#### AIM OF THE EXERCISE:
Determine how many lines of the material below include "Instruction", and reply with that number alone.

#### AVAILABLE DATA:
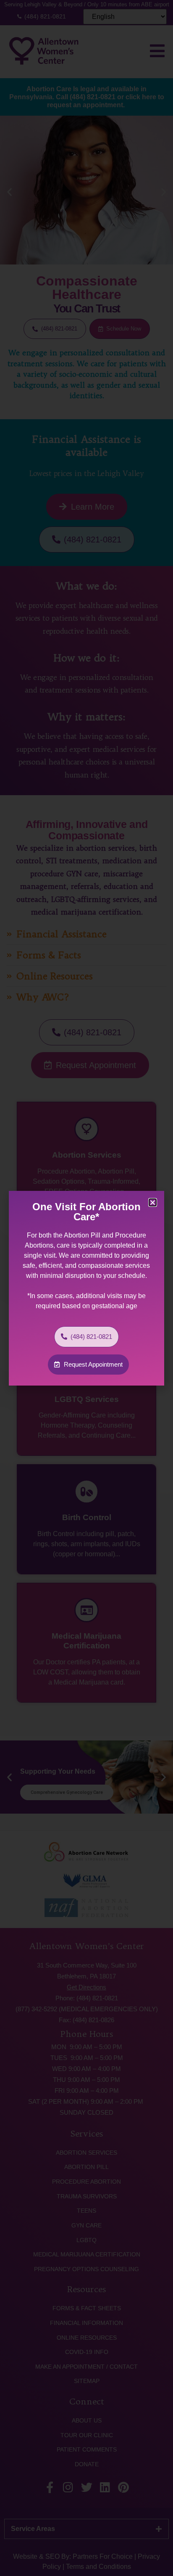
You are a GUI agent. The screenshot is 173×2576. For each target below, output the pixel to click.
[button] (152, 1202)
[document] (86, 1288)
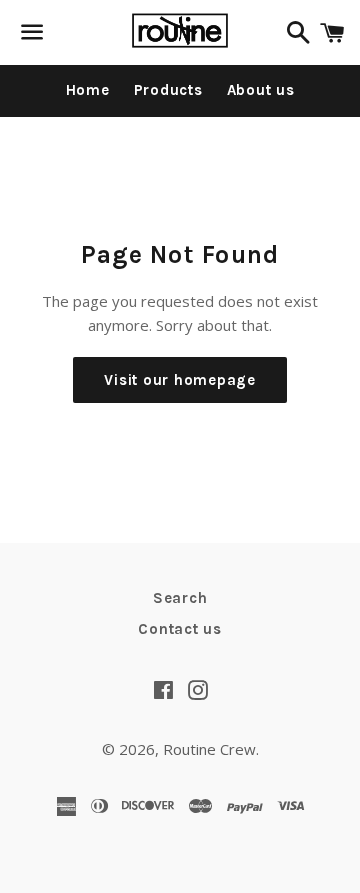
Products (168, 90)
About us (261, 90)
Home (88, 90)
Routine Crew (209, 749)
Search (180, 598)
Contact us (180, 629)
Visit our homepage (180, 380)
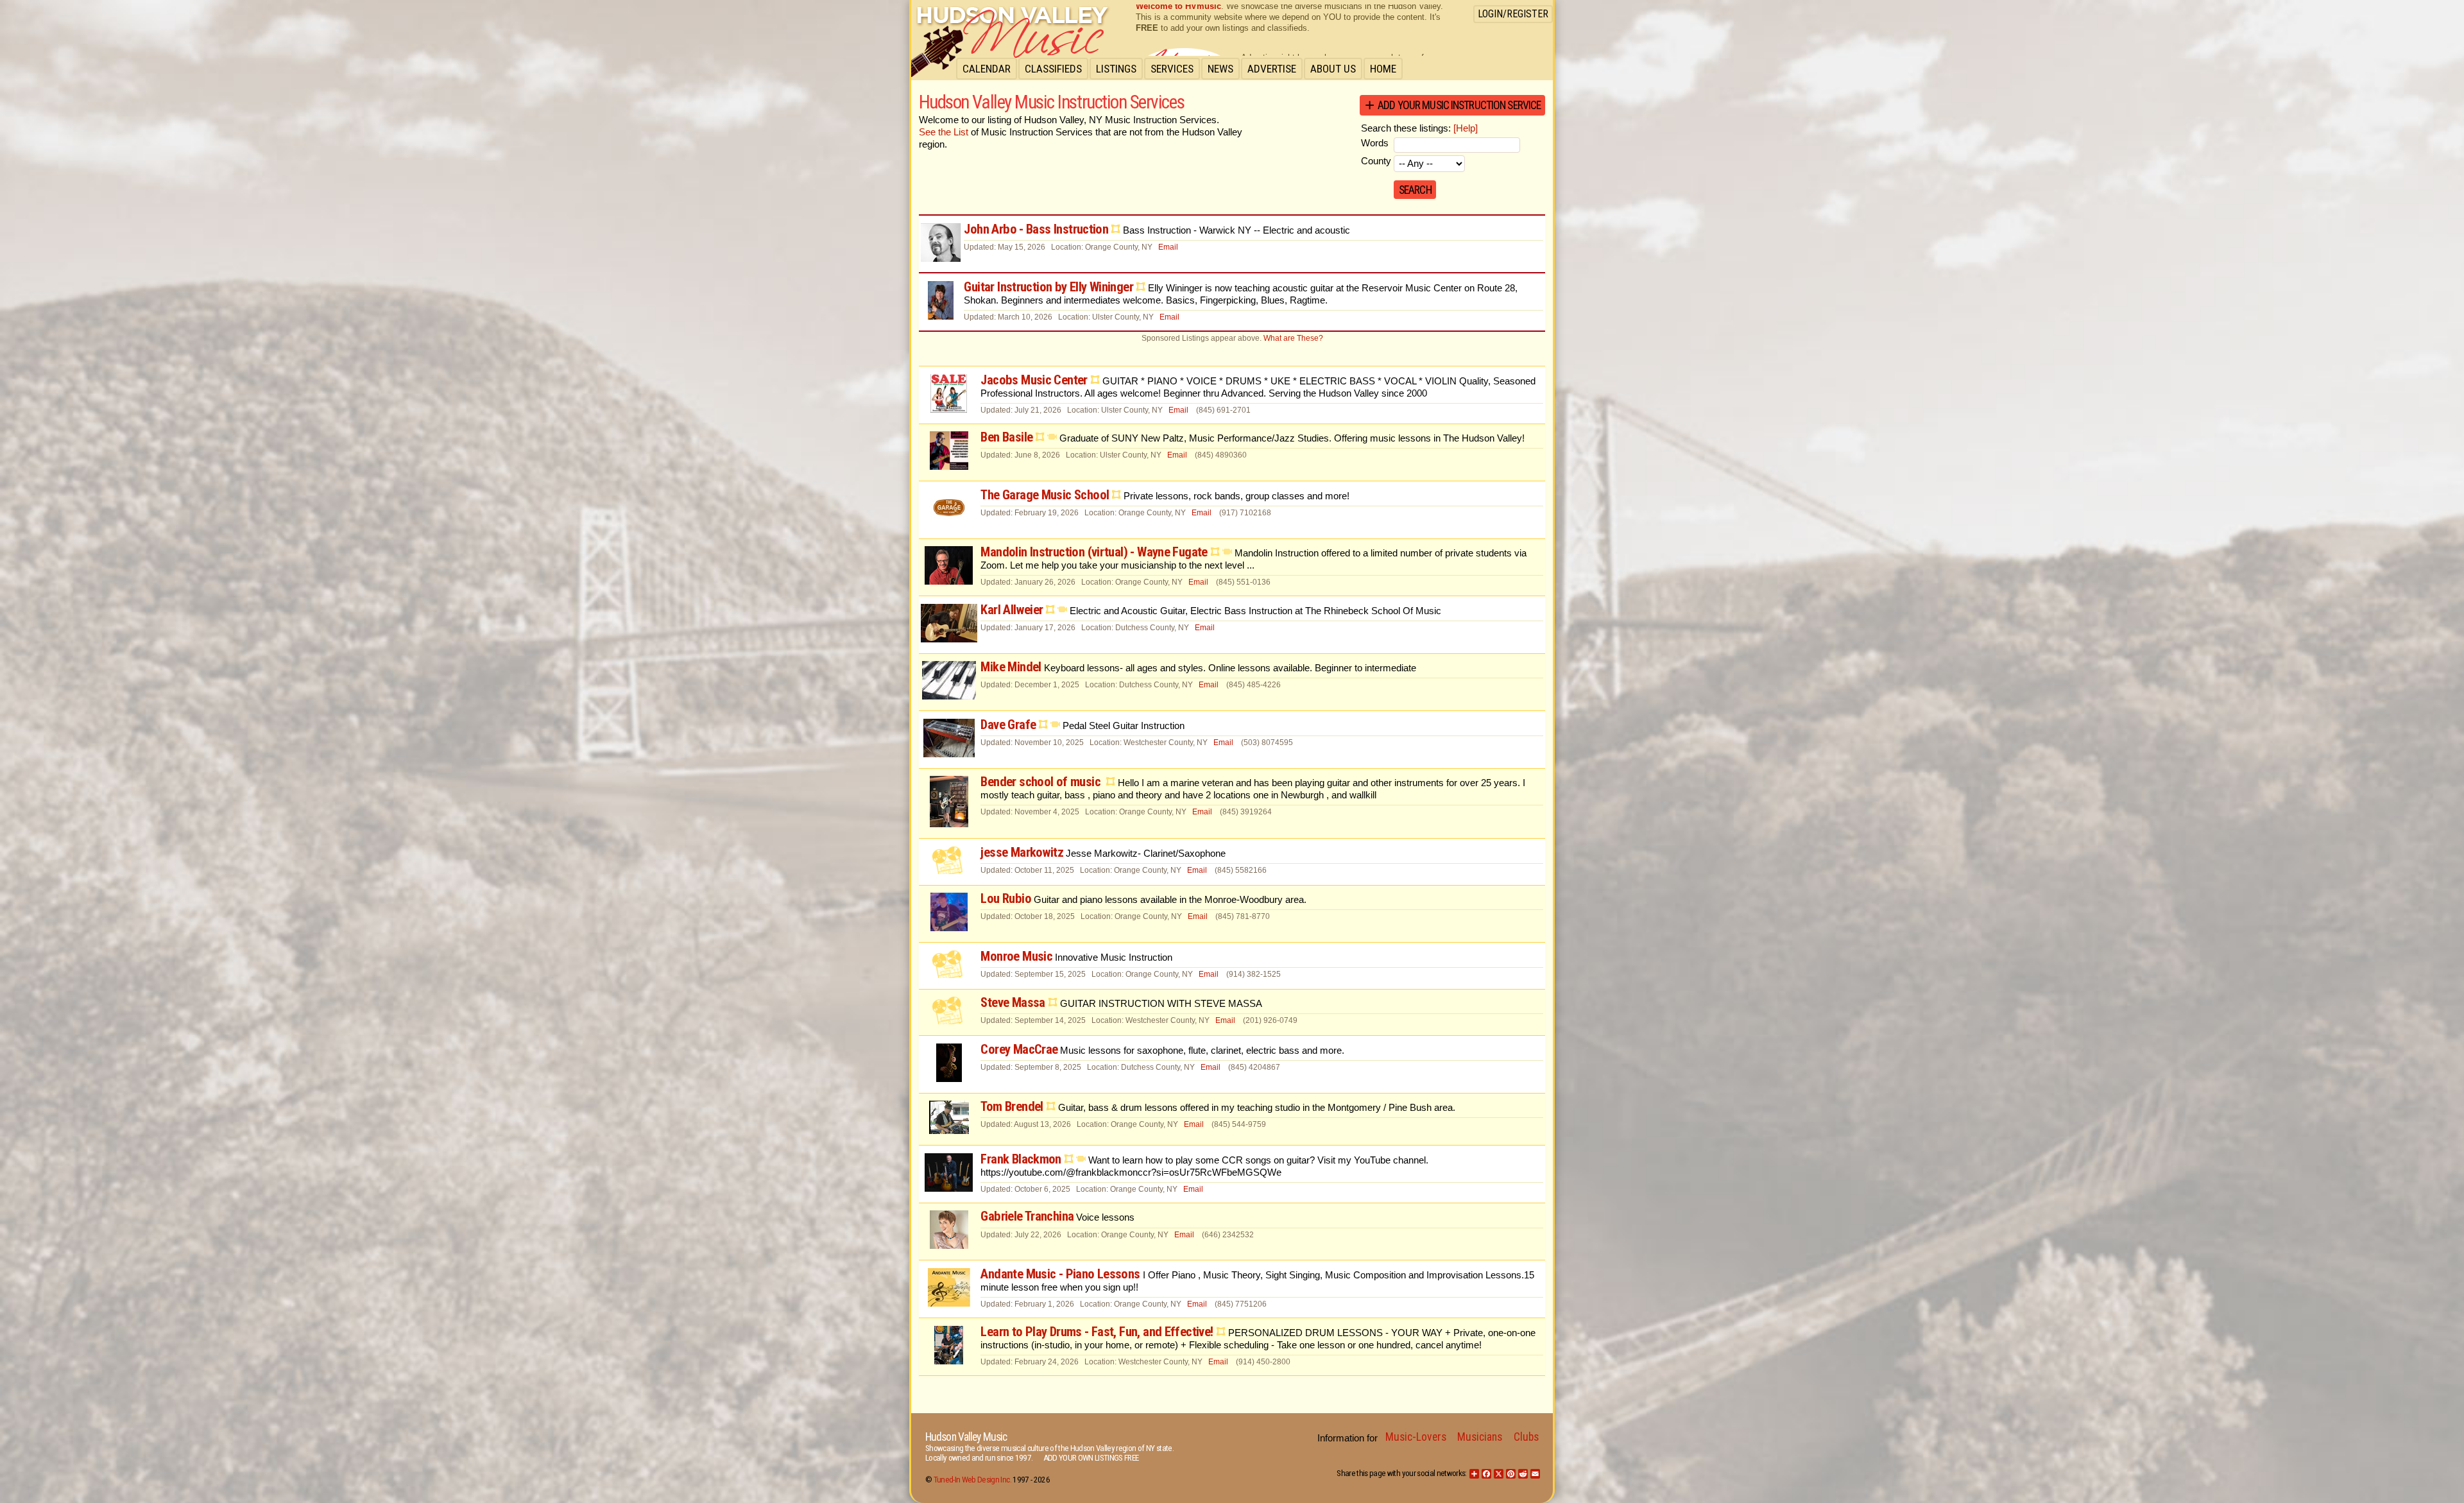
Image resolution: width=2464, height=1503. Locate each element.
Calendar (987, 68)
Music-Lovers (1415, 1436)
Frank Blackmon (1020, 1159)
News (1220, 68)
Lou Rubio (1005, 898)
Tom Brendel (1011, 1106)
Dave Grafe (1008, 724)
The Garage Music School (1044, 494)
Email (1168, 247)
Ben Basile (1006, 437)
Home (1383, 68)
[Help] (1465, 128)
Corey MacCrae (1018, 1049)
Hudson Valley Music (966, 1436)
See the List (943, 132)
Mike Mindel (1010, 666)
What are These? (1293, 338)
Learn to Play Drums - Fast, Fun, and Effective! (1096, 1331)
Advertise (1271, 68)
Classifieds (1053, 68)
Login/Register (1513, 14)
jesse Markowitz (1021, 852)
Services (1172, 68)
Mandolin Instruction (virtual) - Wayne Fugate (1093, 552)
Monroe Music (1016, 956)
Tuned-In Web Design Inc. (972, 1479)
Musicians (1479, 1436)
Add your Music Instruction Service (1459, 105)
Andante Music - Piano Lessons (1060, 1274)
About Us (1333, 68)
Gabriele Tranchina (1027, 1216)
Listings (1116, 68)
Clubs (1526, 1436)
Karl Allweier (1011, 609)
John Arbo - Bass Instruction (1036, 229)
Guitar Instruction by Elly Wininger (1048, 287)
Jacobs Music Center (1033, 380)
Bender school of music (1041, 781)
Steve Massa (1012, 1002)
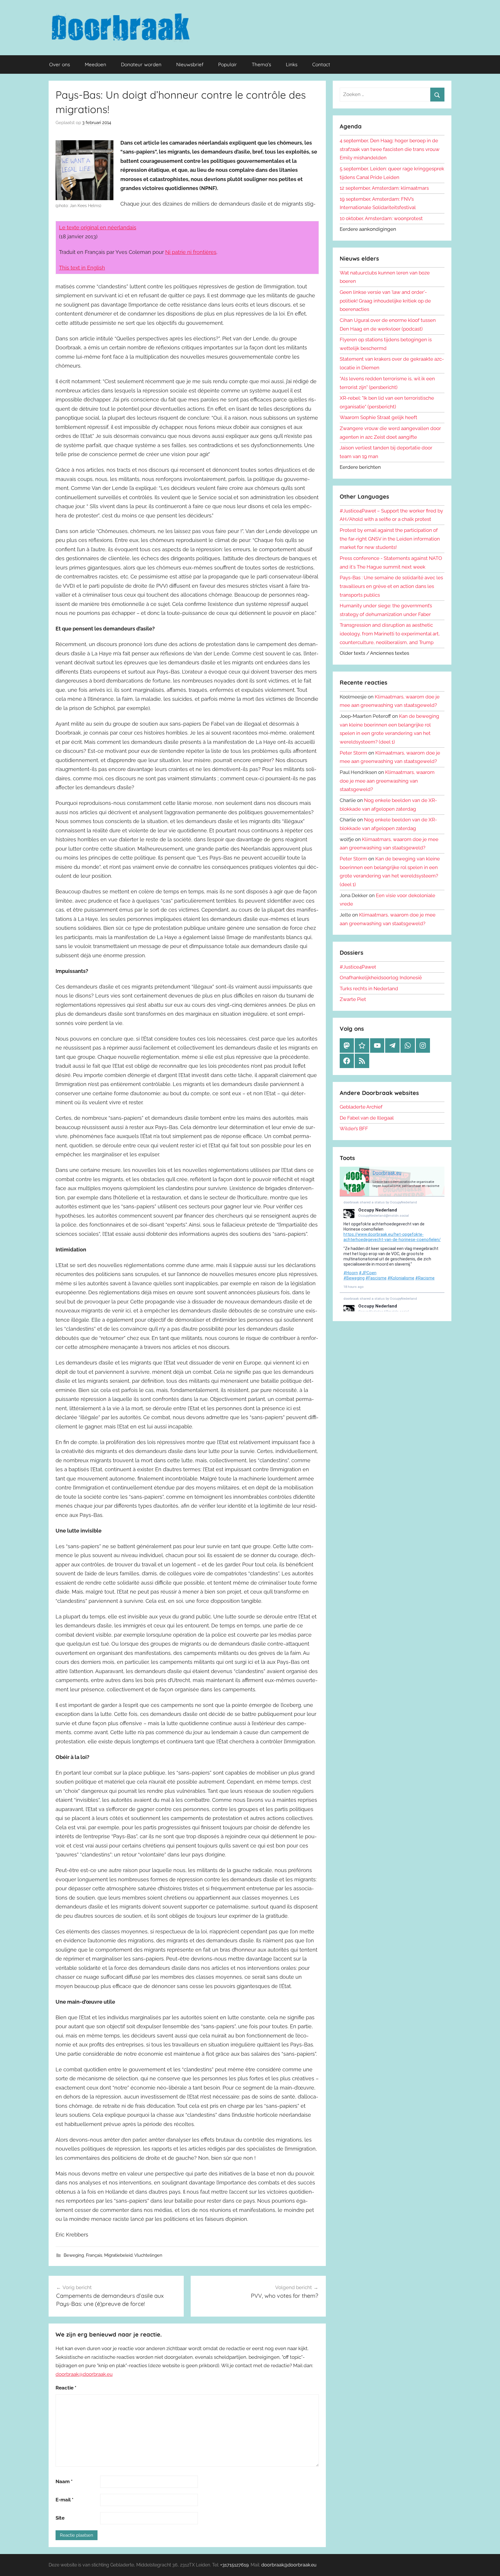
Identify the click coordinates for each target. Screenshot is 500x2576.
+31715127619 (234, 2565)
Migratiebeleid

#### PROBLEM SOLUTION:
4